Adalah sebuah kisah dari negeri
Andalas pada masa nan modern dan berteknologi canggih ini. Tersebutlah dalam
alkisah ini seorang wanita yang hebat. Seorang wanita yang menjadi panutan
hidup bagi tiga pemuda belia yang hidup dekat dengannya. Eseeh, bisa juga
ternyata saya nulis kaya beginian, hehehe… Udah ah, saya langsung aja ke topic
pembahasan artikel ini J
Saya ada punya idola, idola
wanita
Bukan Agnes Monica, bukan pula Gisella
Idola saya adalah saya punya ibunda
Yang telah bersusah payah untuk membesarkan saya.

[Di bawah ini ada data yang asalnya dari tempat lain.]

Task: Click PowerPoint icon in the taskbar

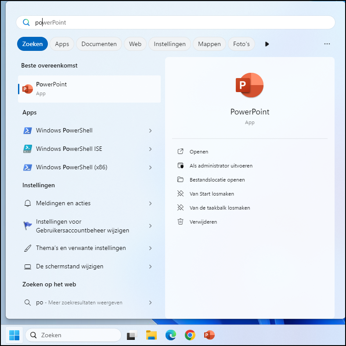Action: point(209,335)
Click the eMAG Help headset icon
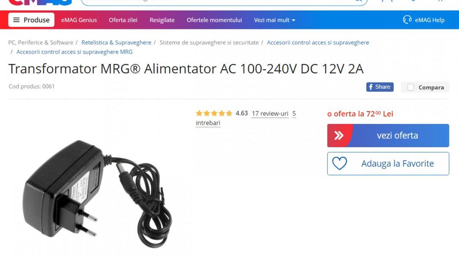 tap(407, 20)
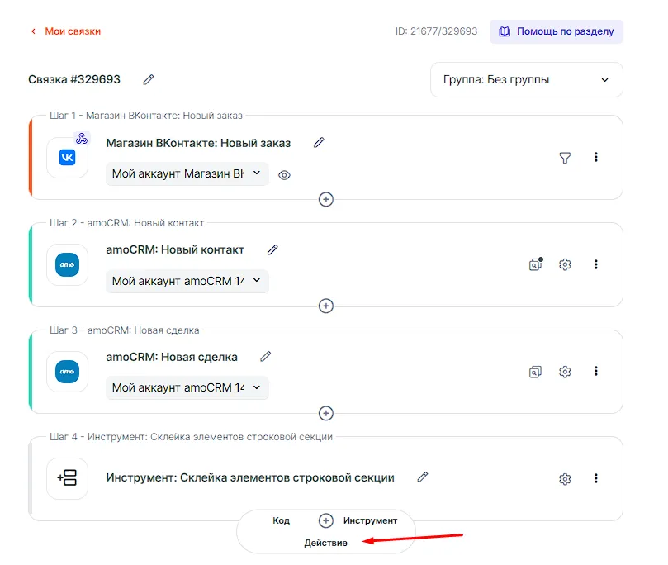Click the search-duplicate icon on Новая сделка step
The height and width of the screenshot is (565, 668).
coord(536,372)
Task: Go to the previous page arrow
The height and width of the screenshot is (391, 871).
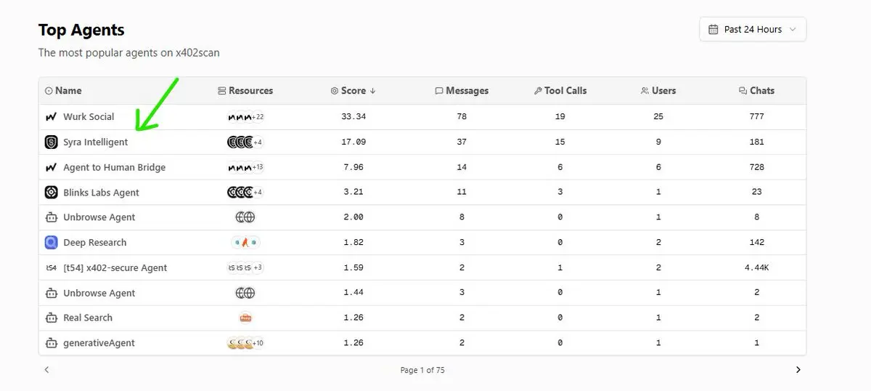Action: [47, 370]
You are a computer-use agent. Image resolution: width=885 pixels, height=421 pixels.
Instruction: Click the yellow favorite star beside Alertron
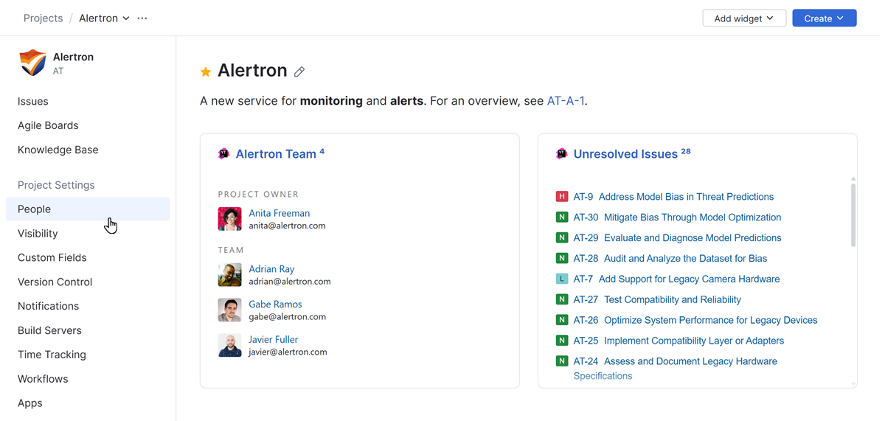tap(206, 72)
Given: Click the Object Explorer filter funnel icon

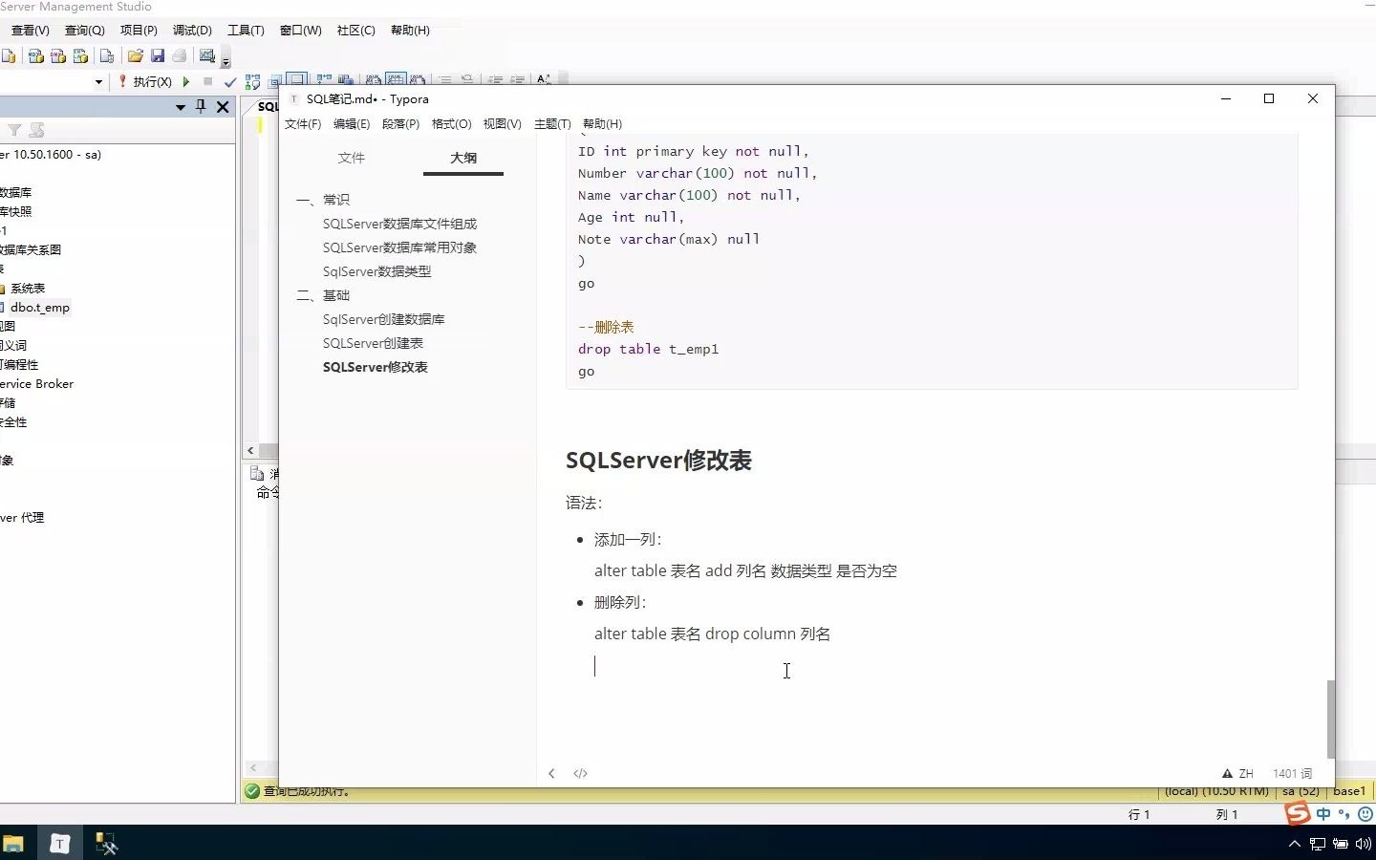Looking at the screenshot, I should point(14,130).
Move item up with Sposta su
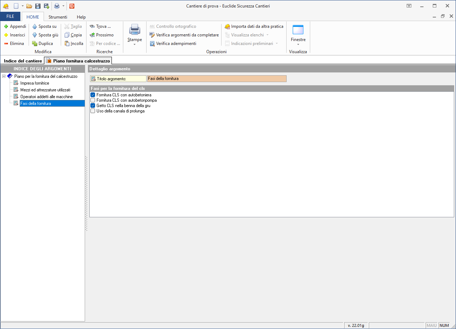 [x=44, y=26]
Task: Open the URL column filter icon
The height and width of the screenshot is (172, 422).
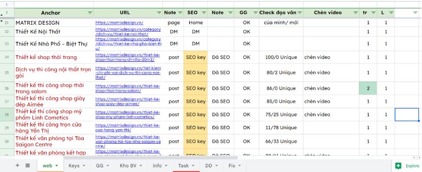Action: coord(159,13)
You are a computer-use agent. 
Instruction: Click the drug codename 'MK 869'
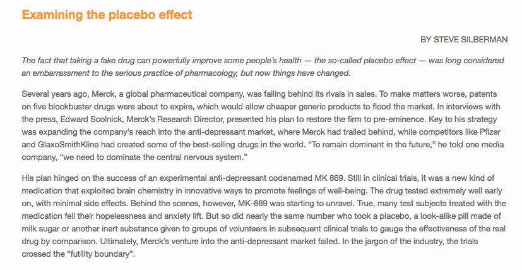pos(329,178)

Yup… Saya punya sosok ibunda yang
punya jasa yang tak terbantahkan di kehidupan saya. Beliau bernama Nurlatifah
Lubis, seorang rendah hati yang tidak pernah mau memakai nama ijazahnya yang
bertitel meskipun sebenarnya beliau adalah sarjana muda D-II Matematika.
Kali ini saya akan menceritakan
tentang sosok wanita paruh baya yang masih kelihatan muda, hehehe. Ibu saya
lahir pada tanggal 10 Desember 1968 di Tapanuli Selatan. Beliau bertemu dengan
ayah saya dan kemudian menikah pada tahun 1991. (Loh, kita kok ga dikenalin ama bapak ente sih bro Ricky?). Berhubung
sekarang topiknya ibunda saya, maka masalah ayahanda saya kita kesampingkan
saja dulu ya, hehehe. Ibu saya pernah berkarir sebagai guru Matematika dulunya.
Sampai suatu ketika keluarga kami pindah ke tempat lain karena ayah saya
dipindah tugaskan oleh perusahaan tempat ayah saya bekerja. Disinilah cerita
tentang ibu dimulai.
Sudah tiga tahun lamanya semenjak
kepindahan keluarga kami. Ayah dan ibu yang sudah bosan jadi pegawai pun mengundurkan
diri dari tempat kerja masing-masing. Ayah dan ibu memutuskan untuk menjadi
wiraswastawan.
Ibu memulai karirnya sebagai
pedagang ayam ras broiler. Merintis usaha dagangnya ini bukanlah hal yang mudah
buat ibu. Begitu banyak cobaan yang diderita ibu dalam karirnya. Cobaan yang
tiap hari memaksa ibu menjadi wanita yang lebih kuat. Mulai dari banyaknya
orang yang tidak senang dengan usaha ibu yang baru, beberapa kali kehabisan
modal karena kerugian yang besar, hutang dagang yang menumpuk, ditipu rekan
bisnis dan masih banyak derita lain yang harus ditanggung ibu.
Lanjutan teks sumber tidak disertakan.